▶

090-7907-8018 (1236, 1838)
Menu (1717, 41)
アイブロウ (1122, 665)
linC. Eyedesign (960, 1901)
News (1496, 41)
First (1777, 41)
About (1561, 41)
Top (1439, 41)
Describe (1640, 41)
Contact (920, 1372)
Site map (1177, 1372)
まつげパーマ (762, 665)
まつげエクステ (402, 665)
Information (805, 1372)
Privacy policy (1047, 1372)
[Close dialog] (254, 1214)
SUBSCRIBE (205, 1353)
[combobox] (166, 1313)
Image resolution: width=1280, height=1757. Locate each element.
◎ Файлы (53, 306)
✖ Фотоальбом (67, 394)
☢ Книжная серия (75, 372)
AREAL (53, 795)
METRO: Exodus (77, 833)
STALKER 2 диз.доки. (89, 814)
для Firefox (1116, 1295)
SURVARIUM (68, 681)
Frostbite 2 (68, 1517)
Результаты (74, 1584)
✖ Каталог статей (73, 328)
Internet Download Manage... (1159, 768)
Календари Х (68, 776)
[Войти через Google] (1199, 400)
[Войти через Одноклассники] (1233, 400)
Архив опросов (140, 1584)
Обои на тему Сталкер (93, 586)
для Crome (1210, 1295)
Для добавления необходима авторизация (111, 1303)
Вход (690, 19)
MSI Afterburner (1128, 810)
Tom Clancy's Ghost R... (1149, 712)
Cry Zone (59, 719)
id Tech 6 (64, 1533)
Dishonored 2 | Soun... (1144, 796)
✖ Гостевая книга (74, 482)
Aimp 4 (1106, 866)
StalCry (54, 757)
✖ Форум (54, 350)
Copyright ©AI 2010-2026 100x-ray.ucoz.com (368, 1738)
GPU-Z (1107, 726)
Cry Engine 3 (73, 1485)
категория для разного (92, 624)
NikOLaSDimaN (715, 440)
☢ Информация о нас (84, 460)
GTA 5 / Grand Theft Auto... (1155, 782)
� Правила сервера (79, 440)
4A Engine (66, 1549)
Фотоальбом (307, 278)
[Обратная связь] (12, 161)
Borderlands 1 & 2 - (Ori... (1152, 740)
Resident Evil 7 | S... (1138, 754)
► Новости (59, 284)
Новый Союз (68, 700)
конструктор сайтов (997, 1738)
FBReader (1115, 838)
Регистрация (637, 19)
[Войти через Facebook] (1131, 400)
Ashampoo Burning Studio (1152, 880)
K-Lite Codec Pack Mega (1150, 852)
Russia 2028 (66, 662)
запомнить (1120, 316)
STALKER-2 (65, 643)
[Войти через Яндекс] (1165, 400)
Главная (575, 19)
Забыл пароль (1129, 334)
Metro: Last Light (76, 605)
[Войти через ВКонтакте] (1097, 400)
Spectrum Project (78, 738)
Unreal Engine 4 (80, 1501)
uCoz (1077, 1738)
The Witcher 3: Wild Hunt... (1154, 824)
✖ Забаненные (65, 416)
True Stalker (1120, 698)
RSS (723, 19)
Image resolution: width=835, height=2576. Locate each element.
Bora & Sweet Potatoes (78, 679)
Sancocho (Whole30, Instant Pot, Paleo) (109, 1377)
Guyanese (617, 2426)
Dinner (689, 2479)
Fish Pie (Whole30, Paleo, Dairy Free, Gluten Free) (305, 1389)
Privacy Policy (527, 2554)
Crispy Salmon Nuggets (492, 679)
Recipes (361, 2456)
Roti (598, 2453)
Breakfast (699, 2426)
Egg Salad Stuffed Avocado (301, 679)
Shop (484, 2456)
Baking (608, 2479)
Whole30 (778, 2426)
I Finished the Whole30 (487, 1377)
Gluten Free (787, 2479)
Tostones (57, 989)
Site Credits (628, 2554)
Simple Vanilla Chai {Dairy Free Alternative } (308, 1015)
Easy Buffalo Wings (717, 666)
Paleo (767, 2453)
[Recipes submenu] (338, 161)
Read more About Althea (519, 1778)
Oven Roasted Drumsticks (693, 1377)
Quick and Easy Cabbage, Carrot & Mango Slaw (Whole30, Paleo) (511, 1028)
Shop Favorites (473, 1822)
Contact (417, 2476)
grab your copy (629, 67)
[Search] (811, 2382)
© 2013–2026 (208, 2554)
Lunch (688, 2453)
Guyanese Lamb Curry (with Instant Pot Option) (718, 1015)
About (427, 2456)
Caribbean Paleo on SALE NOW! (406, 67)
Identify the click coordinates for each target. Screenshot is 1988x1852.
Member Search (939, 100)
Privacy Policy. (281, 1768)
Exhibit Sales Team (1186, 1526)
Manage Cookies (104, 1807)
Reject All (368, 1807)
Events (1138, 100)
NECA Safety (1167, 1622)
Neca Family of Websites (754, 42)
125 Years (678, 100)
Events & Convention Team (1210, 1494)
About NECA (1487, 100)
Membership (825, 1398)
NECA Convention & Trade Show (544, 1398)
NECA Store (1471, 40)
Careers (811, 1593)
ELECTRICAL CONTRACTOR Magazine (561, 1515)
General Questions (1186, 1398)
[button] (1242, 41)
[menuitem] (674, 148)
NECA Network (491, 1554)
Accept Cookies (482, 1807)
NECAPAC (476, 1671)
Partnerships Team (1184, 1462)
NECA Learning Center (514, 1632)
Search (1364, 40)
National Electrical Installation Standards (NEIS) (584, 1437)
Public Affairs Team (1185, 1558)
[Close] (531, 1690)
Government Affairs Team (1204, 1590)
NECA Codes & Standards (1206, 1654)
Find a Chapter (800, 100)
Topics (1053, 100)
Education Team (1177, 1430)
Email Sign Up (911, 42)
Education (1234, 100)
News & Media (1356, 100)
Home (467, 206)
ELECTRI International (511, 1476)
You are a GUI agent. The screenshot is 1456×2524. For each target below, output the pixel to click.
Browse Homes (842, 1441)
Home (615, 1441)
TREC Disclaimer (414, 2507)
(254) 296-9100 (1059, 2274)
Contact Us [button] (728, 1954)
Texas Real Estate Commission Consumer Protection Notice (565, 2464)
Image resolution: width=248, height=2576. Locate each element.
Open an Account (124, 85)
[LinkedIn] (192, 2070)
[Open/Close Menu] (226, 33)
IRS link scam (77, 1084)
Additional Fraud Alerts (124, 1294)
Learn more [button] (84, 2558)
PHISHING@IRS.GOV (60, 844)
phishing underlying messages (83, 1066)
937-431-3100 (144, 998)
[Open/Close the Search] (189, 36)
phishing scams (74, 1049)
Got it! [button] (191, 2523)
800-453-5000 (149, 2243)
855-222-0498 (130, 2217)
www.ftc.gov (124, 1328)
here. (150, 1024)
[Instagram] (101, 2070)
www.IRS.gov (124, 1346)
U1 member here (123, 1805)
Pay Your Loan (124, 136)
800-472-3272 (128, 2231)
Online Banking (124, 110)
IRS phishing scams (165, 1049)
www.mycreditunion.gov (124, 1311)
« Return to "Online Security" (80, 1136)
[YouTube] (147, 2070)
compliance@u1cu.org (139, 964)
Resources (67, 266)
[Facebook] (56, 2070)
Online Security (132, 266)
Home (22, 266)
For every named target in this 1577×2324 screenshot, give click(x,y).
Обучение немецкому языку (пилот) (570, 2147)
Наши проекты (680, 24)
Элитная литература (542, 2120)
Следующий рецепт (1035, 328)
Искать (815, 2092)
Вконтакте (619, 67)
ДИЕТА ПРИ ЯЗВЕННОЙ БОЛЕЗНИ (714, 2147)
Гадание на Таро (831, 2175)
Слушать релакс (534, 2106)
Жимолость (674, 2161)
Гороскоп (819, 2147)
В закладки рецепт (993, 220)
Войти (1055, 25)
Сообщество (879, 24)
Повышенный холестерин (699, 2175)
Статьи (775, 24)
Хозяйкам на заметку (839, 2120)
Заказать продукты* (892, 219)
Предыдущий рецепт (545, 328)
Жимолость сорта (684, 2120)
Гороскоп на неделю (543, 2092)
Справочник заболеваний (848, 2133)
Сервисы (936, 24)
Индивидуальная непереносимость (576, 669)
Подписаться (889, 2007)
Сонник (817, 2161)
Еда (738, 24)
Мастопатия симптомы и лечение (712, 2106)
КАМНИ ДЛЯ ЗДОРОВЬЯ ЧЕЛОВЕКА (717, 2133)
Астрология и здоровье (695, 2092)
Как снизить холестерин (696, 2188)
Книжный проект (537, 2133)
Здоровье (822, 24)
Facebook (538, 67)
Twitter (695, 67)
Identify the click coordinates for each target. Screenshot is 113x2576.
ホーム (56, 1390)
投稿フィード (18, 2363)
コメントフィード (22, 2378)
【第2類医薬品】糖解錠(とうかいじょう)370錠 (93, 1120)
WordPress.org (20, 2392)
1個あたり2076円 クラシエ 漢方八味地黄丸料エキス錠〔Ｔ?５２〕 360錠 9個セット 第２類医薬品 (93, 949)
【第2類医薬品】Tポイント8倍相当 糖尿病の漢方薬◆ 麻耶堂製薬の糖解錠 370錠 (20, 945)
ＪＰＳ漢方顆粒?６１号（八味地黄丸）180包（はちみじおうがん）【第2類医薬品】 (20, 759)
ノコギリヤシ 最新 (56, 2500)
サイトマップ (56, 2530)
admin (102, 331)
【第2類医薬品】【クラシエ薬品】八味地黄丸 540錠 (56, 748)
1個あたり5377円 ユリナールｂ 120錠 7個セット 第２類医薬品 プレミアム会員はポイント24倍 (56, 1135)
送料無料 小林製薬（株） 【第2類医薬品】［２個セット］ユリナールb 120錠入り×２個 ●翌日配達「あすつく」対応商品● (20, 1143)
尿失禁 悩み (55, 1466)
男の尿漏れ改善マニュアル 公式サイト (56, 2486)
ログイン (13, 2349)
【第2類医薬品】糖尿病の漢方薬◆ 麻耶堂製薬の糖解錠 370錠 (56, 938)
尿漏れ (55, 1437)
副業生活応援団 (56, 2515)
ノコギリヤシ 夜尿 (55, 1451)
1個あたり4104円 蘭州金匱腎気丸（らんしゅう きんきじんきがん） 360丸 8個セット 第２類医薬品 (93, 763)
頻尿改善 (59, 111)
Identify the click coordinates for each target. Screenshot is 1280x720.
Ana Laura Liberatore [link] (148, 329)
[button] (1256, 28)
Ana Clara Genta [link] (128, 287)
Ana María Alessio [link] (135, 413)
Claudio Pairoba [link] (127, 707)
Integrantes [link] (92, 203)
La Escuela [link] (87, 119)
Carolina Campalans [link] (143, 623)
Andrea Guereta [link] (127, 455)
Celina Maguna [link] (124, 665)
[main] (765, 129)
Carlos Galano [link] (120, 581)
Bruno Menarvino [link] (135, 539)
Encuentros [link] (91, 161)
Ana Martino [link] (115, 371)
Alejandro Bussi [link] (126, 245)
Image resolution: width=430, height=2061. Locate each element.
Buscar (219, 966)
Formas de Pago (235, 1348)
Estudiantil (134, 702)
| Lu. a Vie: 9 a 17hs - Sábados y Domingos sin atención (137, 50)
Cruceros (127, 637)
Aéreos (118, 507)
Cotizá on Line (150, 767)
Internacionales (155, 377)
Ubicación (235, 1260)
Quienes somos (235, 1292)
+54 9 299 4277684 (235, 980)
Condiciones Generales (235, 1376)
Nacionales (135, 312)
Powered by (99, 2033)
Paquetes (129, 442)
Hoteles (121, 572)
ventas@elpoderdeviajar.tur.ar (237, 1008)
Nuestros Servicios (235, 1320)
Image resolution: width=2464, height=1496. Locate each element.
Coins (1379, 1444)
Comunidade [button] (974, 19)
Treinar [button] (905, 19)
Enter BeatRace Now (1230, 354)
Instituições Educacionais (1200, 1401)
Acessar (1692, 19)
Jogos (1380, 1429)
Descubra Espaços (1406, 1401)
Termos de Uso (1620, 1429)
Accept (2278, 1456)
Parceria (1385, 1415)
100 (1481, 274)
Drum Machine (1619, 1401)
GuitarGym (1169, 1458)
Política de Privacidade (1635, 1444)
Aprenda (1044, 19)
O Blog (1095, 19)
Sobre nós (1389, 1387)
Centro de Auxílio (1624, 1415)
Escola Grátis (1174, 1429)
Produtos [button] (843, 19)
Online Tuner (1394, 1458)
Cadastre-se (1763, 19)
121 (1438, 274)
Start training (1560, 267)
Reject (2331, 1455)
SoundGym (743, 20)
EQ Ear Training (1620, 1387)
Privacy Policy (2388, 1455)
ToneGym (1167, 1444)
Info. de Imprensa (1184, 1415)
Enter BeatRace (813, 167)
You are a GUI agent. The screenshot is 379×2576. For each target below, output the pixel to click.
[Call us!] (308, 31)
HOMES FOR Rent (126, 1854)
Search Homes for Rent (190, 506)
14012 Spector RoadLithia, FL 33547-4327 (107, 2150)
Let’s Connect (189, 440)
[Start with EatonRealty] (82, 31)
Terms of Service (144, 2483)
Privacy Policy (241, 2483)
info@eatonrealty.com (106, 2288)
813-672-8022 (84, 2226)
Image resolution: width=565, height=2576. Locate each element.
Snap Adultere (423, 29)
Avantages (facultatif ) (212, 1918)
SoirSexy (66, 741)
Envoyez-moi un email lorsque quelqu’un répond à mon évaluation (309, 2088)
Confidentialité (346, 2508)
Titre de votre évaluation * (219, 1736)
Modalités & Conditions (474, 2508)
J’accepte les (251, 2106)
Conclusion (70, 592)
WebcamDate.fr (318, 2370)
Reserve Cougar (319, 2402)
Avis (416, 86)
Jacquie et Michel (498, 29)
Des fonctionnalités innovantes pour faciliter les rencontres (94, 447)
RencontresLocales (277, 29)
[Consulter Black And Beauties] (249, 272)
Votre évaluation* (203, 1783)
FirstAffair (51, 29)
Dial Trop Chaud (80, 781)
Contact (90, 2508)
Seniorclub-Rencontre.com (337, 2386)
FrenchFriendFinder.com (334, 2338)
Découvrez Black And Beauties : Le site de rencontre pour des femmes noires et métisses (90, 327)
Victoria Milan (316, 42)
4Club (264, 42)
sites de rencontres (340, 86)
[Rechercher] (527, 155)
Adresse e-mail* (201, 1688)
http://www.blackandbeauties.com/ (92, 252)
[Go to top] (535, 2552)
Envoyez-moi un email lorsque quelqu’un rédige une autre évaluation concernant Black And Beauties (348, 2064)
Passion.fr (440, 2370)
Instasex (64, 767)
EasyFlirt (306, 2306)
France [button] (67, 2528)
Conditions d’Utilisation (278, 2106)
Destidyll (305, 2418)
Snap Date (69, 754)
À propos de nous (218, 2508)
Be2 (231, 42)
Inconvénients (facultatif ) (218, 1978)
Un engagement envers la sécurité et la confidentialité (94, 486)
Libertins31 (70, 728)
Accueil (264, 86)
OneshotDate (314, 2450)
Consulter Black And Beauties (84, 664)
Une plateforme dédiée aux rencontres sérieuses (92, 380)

◀

When you reach the line with "Image resolution: width=430, height=2061." in the records above, start writing out lines exactly, and stop once the line with "Cotizá on Line (150, 767)" has been written; include nothing else.

Response:
Image resolution: width=430, height=2061. Locate each element.
Buscar (219, 966)
Formas de Pago (235, 1348)
Estudiantil (134, 702)
| Lu. a Vie: 9 a 17hs - Sábados y Domingos sin atención (137, 50)
Cruceros (127, 637)
Aéreos (118, 507)
Cotizá on Line (150, 767)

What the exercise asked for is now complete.